Maïmonide contre les prédicateurs du paradis

Maïmonide prend dans son Introduction au chapitre Ḥéleq (Traité Sanhédrin) pour cible, moins l’imagerie populaire du paradis que ceux qui la propagent comme une vérité littérale. Le passage est une œuvre satirique, dirigée contre les prédicateurs et les savants qui transforment les images des Sages en descriptions positives — et qui, ce faisant, croient les honorer alors qu’ils les abaissent.

Maïmonide part d’un constat : les opinions qui circulent sur la récompense future sont nombreuses, et leur diversité est proportionnelle à la diversité des intelligences. Pratiquement personne, dit-il, ne possède sur cette question une conception correcte. Une première catégorie d’hommes se représente ainsi le jardin d’Éden comme un lieu où l’on mange et boit sans fatigue ni effort, avec des maisons de pierres précieuses, des lits de soie, des fleuves de vin, « ainsi que beaucoup d’autres choses de ce genre » — le salut y prend la forme d’une abolition du travail, jusqu’à cette image, rattachée aux temps messianiques, d’une terre qui ferait pousser des vêtements déjà confectionnés et du pain déjà cuit.

Ces représentations, remarque Maïmonide, ne sont pas en elles-mêmes condamnables : elles présentent la vertu à travers les récompenses que peut comprendre une intelligence encore dominée par les sens, et remplissent à ce titre une fonction pédagogique provisoire. Ce qui est excusable chez l’enfant, cependant, devient beaucoup moins innocent chez celui qui prétend enseigner. Et c’est ici que la satire change de cible.

La véritable faute n’est pas d’imaginer le paradis à l’aide d’images sensibles ; elle est de prendre ces images au pied de la lettre. Les prédicateurs et les savants que vise Maïmonide font précisément cela. Si un récit rabbinique semble décrire une réalité impossible, ils proclament que l’impossible s’est produit ou se produira. Ils ne savent pas reconnaître la parabole comme parabole, ni l’énigme comme énigme.

Maïmonide leur adresse l’un de ses reproches les plus cruels : ils croient honorer les Sages, mais ils les abaissent. En leur attribuant leurs propres conceptions grossières, ils font passer un enseignement subtil pour un tissu d’absurdités. Ils dépouillent la religion de sa beauté, obscurcissent son éclat, et fournissent aux nations l’occasion de considérer Israël comme un peuple sot et sans instruction. La défense littéraliste de la tradition devient ainsi une forme de profanation : ces hommes prétendent protéger les Sages contre les philosophes, alors que c’est Maïmonide qui doit protéger les Sages contre leurs propres défenseurs.

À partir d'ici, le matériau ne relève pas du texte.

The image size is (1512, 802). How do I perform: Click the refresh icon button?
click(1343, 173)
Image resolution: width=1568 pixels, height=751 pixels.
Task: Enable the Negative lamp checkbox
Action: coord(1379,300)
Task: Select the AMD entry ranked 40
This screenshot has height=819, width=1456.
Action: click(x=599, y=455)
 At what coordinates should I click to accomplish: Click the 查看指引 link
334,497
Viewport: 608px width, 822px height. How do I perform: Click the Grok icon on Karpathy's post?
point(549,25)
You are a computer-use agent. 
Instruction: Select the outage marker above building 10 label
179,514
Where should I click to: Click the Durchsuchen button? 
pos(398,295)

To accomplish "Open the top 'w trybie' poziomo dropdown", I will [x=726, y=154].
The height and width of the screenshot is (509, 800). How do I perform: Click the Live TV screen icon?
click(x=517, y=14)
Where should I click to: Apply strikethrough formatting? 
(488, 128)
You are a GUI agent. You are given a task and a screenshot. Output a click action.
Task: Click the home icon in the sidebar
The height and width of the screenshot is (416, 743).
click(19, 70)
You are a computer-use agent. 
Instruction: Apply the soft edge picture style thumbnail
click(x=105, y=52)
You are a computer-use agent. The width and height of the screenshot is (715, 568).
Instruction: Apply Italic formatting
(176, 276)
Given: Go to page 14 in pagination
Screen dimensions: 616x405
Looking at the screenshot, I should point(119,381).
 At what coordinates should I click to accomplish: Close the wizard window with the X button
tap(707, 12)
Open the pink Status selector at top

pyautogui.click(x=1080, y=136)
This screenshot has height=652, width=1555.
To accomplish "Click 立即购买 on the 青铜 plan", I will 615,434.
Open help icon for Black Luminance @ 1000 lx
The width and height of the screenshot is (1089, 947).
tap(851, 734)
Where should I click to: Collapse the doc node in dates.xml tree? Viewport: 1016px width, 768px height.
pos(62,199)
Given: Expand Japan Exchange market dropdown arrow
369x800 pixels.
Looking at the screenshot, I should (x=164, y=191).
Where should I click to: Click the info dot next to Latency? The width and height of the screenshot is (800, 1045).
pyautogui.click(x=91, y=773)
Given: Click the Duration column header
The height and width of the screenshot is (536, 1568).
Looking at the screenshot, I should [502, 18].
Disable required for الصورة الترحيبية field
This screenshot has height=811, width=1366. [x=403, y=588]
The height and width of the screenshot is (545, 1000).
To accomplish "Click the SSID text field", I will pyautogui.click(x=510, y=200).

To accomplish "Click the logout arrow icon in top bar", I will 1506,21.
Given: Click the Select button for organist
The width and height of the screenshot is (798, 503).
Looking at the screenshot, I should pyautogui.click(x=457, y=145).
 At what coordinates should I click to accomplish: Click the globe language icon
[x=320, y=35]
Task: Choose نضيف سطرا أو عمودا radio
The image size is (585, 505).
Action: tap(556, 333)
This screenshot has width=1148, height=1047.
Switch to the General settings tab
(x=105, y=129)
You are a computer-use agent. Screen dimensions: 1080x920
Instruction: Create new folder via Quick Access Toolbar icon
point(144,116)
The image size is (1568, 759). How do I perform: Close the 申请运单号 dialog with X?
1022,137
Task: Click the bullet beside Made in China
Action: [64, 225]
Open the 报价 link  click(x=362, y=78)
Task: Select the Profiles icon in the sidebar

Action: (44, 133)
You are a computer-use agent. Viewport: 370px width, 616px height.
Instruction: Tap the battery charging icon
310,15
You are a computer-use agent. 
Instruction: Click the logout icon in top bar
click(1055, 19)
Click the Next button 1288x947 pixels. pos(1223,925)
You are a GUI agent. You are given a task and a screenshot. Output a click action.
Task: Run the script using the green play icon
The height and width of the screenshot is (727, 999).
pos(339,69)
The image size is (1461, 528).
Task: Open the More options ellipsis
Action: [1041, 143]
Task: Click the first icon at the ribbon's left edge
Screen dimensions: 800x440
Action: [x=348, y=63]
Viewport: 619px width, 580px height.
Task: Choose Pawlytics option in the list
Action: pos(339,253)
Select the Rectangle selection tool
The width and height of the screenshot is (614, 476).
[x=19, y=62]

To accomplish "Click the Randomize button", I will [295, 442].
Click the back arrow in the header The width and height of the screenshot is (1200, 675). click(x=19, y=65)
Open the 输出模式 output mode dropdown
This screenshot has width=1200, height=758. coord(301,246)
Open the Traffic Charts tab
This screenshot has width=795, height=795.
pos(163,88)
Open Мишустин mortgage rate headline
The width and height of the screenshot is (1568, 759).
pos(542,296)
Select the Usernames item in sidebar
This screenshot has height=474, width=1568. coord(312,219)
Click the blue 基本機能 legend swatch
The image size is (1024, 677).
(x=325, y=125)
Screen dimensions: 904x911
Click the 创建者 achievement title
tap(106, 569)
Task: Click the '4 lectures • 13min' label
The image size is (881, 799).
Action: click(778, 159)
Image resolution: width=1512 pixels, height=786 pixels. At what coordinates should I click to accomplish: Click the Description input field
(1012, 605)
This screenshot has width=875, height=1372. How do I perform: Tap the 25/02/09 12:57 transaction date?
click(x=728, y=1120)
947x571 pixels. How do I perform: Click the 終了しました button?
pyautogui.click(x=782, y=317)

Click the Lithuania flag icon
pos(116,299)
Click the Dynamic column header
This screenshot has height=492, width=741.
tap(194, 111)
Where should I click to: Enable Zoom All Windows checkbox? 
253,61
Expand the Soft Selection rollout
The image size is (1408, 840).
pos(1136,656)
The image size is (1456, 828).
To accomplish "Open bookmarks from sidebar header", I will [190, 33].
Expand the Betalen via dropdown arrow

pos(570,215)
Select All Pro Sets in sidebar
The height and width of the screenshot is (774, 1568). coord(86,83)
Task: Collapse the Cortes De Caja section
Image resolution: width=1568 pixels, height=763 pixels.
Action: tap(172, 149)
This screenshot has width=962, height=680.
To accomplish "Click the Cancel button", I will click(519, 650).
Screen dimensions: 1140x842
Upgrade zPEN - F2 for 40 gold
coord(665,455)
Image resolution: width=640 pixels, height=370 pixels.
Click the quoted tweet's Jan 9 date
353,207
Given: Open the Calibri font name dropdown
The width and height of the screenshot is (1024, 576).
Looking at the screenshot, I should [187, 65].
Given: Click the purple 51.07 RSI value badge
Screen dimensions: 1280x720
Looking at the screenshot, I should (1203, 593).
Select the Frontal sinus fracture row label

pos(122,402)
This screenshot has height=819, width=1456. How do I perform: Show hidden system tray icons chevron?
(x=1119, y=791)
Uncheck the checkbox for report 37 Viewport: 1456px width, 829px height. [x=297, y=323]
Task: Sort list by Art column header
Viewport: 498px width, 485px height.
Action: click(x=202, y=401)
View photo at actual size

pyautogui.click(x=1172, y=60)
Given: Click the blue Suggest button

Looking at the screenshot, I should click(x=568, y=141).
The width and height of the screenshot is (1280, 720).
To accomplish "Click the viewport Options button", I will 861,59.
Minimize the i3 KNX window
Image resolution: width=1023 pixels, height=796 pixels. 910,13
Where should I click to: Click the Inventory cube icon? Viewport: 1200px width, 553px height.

Il reprend à leur sujet le souhait de Job : « Que ne gardiez-vous le silence ! Cela vous tiendrait lieu de sagesse. » La pointe est d’autant plus mordante qu’elle ne leur demande pas de comprendre — elle leur demande seulement de se taire. À défaut de science, le silence pourrait au moins imiter la sagesse. Le ridicule ne retombe donc pas sur ceux qui ont, jadis, imaginé des pierres précieuses et des fleuves de vin pour parler à des esprits simples ; il retombe sur ceux qui, disposant d’une instruction, refusent d’y voir autre chose que ce que la lettre donne à voir.

Car les images traditionnelles ne deviennent fausses que lorsqu’on oublie qu’elles sont des images. Une couronne peut désigner la connaissance. La lumière peut signifier l’intellection. Le festin peut représenter une félicité qui n’a rien d’alimentaire. C’est le prédicateur, non le texte, qui reconvertit le symbole en objet — qui refait du mobilier, de la nourriture ou du spectacle avec ce qui n’était qu’une métaphore de l’esprit.

Maïmonide ne remplace pas pour autant les fleuves de vin par une géographie céleste plus raffinée : il refuse de donner à la félicité ultime une représentation sensible, quelle qu’elle soit. Ce refus n’est pas une lacune de sa doctrine, il en est la conséquence directe — et c’est précisément ce que ses adversaires, en s’installant dans la lettre, sont incapables de faire.

Sa critique aboutit ainsi à une sorte d’iconoclasme intérieur, retourné non contre les images elles-mêmes mais contre ceux qui les figent. Il ne détruit rien de ce que les Sages ont dit ; il empêche seulement qu’on le prenne pour ce que ce n’est pas. La cible finale n’est donc pas l’imagination populaire, mais l’ignorance savante — celle qui, croyant défendre la tradition, la trahit par excès de littéralité.